# How often do you buy yourself flowers?



## SamuraiJack (May 30, 2014)

Just a quick question to lay some thoughts of mine at ease. I suspect my ex wife was cheating as flowers would appear in her house and the kids would comment on it she would tell them "I bought them for myself".

So I figured I should ask the question. So Ladies, how often do you buy flowers for yourself?


----------



## Anon Pink (Jan 17, 2013)

I go on kicks. Sometime I will buy them every other week for a month or so and sometimes I won't buy them for several months.

Yes, I want my husband to buy my flowers, often! I want him to have them delivered and I want him to come home with them. I LOVE getting flowers because I love HAVING fresh flowers.


----------



## Rowan (Apr 3, 2012)

I buy flowers, and sometimes plants, for myself several times a year. 

I also buy myself a gift every year for Christmas. I wrap it and put it under the tree to open at gift time, just like all the other presents. I've been doing that for probably 15 years.


----------



## waiwera (Sep 8, 2009)

Every so often I do. Especially if there is an occasion like a family dinner.


----------



## Giro flee (Mar 12, 2013)

I buy them in the winter when it is depressing and cold. My husband never buys flowers.


----------



## 1971 (Mar 7, 2013)

Well I'm a florist ( among other things ), not working as one now but when I had my florist shop a large part of my clientele was ladies that bought flowers for their homes. My clients were mostly wealthy families where money never came into question.


I answered never because I would never buy myself any flowers after growing up with flowers all my life. I have grown a little sick of them.

.


----------



## Mr.Fisty (Nov 4, 2014)

I buy my mom flowers once a month because she loves them. For a guy, I buy flowers too, it makes the place look better, and adds life to the scenary.

I add marbles in a clear glass vase, and let the natural sunlight shine through it. It is quite remarkable.


----------



## firebelly1 (Jul 9, 2013)

I never buy myself cut flowers, although I like them. Usually in the spring I'll buy some flowering annuals to put out in pots on the porch, etc. and just bought myself some paperwhite bulbs to force in a pot in my office at work. When I was married, I would mostly buy flowering perennial plants for the garden. But I wouldn't buy myself cut flowers because I think of that as something someone does for others. And because they die, I see it as a waste of money.

If your wife never bought herself flowers and then all of a sudden they started showing up much more often, I think that's reason for suspicion.

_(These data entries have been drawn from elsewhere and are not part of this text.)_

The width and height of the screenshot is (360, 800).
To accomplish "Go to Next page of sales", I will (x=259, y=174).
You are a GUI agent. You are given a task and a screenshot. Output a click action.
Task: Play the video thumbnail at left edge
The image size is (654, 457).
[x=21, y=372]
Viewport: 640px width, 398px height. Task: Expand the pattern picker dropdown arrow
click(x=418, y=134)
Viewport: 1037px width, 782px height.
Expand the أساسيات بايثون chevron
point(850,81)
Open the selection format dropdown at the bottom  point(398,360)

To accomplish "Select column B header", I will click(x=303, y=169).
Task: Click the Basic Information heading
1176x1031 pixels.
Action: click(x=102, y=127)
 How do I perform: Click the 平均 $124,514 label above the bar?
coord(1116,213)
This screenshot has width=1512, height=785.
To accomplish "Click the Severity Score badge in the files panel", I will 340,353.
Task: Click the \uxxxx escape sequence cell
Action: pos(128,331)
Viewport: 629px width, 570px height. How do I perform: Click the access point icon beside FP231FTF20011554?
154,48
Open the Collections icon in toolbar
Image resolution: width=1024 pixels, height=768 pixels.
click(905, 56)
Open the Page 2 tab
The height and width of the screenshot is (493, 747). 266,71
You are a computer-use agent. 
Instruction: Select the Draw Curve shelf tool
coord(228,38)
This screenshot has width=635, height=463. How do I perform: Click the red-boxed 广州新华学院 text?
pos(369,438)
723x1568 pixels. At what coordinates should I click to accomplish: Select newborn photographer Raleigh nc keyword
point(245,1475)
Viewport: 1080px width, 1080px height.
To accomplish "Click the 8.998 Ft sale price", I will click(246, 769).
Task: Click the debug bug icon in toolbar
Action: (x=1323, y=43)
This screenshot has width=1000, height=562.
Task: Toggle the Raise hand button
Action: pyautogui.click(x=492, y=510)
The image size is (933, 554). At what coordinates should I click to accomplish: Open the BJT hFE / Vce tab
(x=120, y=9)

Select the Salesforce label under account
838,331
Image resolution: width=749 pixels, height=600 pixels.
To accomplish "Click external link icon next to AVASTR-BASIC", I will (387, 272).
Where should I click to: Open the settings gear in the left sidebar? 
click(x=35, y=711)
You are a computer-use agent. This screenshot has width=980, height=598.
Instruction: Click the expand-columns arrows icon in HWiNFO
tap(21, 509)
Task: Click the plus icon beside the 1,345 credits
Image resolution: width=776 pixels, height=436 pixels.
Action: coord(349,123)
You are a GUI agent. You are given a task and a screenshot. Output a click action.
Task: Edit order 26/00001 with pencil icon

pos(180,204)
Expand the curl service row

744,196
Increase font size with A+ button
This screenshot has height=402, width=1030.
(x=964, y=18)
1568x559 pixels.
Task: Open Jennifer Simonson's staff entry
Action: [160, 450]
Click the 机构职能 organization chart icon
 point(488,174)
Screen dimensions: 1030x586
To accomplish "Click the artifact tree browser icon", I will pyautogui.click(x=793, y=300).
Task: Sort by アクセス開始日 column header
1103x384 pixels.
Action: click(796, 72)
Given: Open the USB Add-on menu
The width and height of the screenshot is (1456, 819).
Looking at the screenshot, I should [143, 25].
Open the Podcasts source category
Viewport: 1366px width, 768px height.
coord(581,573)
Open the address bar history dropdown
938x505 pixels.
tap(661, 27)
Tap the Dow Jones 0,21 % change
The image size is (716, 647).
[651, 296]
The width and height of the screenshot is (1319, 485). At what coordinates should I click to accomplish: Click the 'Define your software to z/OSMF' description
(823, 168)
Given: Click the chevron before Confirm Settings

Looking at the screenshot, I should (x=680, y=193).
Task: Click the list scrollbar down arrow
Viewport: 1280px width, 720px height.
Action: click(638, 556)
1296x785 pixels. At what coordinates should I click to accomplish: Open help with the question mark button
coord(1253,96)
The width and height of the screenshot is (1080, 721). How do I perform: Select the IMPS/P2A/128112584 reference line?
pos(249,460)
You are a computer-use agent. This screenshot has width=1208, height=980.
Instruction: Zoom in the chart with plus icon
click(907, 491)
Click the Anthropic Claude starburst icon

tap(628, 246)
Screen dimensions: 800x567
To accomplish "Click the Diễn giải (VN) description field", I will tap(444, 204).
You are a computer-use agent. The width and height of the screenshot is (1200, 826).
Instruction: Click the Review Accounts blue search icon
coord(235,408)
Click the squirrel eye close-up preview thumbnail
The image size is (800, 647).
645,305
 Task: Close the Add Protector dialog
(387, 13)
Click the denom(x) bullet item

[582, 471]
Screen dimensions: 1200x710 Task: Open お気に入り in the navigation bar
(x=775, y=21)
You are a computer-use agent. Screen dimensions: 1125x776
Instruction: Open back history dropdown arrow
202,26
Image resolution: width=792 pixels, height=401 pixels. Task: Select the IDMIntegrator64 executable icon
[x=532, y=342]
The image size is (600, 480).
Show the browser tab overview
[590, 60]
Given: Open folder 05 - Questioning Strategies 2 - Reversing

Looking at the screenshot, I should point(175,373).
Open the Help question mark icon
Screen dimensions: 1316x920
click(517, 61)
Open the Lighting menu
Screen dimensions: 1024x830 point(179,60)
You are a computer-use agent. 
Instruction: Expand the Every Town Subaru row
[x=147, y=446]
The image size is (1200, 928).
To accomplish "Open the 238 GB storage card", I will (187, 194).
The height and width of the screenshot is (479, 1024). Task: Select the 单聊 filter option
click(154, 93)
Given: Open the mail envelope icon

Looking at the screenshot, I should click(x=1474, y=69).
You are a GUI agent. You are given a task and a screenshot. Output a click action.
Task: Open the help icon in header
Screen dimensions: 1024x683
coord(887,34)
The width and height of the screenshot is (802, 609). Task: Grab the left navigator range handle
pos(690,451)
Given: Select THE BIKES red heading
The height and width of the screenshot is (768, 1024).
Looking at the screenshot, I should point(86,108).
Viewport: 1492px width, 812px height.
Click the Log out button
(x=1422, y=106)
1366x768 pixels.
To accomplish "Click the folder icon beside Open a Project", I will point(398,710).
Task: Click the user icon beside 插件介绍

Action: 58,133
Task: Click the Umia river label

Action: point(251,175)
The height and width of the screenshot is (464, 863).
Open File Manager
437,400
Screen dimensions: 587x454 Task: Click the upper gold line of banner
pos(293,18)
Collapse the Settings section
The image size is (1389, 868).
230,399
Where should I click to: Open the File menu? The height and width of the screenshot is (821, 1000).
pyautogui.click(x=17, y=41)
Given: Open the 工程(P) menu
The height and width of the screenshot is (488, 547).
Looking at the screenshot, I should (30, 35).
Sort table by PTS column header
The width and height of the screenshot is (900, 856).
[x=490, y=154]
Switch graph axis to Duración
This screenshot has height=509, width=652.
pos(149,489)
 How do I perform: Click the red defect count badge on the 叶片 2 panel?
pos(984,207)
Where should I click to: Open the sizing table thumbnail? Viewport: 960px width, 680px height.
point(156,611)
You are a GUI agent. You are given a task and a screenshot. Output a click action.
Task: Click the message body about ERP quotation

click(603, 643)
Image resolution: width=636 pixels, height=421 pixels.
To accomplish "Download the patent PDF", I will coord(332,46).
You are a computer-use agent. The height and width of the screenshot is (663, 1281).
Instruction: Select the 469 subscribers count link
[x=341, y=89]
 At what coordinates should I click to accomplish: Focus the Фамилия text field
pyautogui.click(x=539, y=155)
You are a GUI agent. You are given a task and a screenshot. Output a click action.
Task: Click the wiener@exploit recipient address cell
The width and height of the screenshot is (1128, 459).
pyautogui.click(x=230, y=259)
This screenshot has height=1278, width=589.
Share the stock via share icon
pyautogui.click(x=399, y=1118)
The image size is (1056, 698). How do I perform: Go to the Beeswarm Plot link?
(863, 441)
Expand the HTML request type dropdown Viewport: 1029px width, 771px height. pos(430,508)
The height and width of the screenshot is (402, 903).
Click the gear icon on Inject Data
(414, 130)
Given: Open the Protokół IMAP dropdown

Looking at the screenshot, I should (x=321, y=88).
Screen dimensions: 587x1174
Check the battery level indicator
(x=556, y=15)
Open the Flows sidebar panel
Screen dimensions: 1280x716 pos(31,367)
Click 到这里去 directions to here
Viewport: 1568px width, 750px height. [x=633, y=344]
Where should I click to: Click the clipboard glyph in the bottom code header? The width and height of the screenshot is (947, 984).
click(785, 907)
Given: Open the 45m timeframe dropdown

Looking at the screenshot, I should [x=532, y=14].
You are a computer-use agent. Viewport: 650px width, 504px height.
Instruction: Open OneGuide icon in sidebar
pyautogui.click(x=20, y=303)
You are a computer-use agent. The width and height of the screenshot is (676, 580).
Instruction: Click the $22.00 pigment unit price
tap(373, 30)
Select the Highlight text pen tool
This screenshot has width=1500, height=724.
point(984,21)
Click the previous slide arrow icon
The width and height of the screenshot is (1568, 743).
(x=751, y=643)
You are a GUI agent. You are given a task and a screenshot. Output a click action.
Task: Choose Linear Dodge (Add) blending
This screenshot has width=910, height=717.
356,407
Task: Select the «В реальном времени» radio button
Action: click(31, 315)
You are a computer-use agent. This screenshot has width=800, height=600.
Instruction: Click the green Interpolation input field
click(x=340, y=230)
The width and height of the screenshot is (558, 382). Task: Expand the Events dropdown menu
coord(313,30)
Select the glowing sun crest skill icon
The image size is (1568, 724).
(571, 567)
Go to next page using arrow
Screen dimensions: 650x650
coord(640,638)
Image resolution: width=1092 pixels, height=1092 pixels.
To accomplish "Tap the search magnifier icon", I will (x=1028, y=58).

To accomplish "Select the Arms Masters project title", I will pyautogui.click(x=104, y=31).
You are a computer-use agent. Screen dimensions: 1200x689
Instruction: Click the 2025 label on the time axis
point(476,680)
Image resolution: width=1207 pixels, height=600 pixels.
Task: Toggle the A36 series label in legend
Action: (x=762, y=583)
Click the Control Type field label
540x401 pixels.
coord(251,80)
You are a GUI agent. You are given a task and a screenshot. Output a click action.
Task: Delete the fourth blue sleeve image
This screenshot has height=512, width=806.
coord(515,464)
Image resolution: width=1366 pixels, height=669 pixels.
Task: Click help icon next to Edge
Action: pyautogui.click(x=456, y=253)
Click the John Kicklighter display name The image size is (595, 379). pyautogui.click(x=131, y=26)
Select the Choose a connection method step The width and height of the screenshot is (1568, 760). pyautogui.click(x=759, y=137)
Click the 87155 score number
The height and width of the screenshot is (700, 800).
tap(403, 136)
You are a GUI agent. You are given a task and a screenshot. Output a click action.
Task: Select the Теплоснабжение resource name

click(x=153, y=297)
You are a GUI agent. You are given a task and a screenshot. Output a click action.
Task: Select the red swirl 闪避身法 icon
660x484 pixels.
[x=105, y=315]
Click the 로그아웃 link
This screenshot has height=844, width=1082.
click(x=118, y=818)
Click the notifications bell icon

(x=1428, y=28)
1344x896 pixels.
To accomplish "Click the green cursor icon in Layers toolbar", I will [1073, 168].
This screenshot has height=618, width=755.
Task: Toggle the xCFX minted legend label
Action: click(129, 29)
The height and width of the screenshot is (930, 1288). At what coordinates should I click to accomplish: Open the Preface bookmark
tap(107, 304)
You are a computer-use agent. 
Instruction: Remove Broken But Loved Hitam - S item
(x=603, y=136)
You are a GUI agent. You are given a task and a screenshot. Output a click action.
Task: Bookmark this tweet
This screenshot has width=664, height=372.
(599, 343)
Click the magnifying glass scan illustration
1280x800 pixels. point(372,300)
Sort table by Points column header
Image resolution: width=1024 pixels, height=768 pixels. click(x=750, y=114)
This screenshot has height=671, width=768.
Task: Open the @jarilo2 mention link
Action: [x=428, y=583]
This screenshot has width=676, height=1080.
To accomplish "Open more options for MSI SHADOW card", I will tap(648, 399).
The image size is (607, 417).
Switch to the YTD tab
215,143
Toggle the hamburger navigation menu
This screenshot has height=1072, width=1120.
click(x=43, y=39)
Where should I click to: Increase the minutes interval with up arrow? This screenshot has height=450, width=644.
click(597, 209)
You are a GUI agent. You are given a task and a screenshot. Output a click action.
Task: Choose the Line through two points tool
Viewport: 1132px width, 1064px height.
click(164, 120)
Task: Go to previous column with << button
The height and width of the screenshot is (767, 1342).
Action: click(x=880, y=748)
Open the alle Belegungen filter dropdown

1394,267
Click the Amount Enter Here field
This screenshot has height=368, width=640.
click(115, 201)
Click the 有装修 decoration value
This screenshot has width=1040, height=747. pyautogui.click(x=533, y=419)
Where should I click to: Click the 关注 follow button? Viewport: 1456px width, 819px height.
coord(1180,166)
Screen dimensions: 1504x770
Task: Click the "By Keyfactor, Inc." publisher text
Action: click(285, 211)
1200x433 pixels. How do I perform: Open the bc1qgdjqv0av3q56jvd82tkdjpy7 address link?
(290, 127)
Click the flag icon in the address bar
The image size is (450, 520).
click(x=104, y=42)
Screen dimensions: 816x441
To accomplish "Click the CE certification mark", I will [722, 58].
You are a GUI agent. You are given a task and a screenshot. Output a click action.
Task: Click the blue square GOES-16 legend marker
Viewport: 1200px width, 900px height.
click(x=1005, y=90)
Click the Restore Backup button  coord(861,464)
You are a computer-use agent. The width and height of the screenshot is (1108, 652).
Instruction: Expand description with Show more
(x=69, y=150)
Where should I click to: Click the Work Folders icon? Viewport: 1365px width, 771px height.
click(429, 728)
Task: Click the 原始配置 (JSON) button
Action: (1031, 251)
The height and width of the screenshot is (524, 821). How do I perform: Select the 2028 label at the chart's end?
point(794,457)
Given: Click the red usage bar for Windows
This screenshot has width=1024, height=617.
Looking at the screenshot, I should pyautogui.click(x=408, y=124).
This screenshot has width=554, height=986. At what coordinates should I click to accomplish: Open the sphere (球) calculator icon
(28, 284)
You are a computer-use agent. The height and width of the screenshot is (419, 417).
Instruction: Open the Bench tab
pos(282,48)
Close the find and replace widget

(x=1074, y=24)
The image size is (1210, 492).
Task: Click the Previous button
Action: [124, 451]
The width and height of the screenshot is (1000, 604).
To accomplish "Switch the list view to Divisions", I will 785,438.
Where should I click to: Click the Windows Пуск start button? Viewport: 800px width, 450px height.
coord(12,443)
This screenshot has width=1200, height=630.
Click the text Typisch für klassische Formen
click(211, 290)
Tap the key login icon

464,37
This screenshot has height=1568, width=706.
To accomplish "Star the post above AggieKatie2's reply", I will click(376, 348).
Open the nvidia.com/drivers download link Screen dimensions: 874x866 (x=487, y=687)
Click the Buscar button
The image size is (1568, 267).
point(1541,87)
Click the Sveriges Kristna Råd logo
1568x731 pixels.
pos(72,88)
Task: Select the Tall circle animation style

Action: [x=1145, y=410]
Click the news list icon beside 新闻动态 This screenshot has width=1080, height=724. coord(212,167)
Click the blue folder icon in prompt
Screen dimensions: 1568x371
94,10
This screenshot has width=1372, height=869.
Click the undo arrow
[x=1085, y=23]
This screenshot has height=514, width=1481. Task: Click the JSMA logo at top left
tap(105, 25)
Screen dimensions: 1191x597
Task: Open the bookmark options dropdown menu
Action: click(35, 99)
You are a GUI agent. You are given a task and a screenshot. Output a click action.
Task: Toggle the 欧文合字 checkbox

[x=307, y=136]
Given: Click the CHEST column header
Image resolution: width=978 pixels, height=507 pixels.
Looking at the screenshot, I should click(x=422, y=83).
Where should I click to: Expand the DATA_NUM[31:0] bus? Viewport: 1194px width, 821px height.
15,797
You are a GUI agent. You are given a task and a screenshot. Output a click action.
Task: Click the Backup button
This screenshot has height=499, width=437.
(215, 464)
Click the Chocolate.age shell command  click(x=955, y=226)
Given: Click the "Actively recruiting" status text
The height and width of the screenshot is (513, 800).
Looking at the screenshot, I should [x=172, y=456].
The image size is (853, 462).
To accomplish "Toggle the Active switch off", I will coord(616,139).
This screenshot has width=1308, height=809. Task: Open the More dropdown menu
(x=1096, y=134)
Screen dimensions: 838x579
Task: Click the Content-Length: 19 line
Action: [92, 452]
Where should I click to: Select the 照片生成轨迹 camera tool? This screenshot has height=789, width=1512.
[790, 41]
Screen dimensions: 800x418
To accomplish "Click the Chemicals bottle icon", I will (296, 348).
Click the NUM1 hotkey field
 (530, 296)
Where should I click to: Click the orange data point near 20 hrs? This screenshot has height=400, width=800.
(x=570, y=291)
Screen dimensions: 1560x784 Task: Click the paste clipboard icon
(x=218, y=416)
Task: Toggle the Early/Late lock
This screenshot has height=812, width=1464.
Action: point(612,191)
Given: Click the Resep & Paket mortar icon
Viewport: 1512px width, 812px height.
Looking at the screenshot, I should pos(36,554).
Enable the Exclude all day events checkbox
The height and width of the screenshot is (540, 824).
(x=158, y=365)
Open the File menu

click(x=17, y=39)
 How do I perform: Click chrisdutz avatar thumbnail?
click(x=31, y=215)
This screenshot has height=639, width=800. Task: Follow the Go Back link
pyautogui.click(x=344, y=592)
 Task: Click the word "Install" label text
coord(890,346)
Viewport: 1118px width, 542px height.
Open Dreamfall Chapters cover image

Although, seems like a dumb thing for the OM to do - send flowers to her home.


----------



## staarz21 (Feb 6, 2013)

I used to when I wanted some simple flowers for decoration on the table or bar. We had a shop across the street so it was easy. 

I haven't bought fresh flowers in about 4 years though because of a move. There aren't any flower shops or even grocery stores that carry simple, fresh flowers here....boo.


----------



## heartsbeating (May 2, 2011)

For a time, years ago, I'd buy a small bouquet for myself /our home every so often, as I was passing the florist on the way home with groceries. Now I'd buy flowers to arrange myself as a hobby either for our home or to give friends, preferably from a wholesaler, but it's been a while.


----------



## ScarletBegonias (Jun 26, 2012)

Whenever I visit a new place I'll buy their local flowers to put in my hotel room. When I'm at home I'll buy them whenever they're cheapest and put them on the dining room table. I'd say probably once or twice every few months.
I once bought DH tie-dyed roses too. He has purchased flowers for me once or twice at the beginning of our relationship.


----------



## Jellybeans (Mar 8, 2011)

Used to buy flowers ALL the time, on a weekly basis, because I love them in the house.

Lately I've fallen off. 

I just love them to pieces.

I think my ex only bought me flowers a handful of times. If I ever wanted flowers, I bought them for myself and still do.

So, her having flowers in the house doesn't mean she is cheating, is what I am saying. Unless she was actually cheating. Do you mean you think someone bought them for her all the time? Or she bought them herself? Two totally different things.


----------



## happy as a clam (Jan 5, 2014)

I never buy them for myself; it's just not something I ever think of.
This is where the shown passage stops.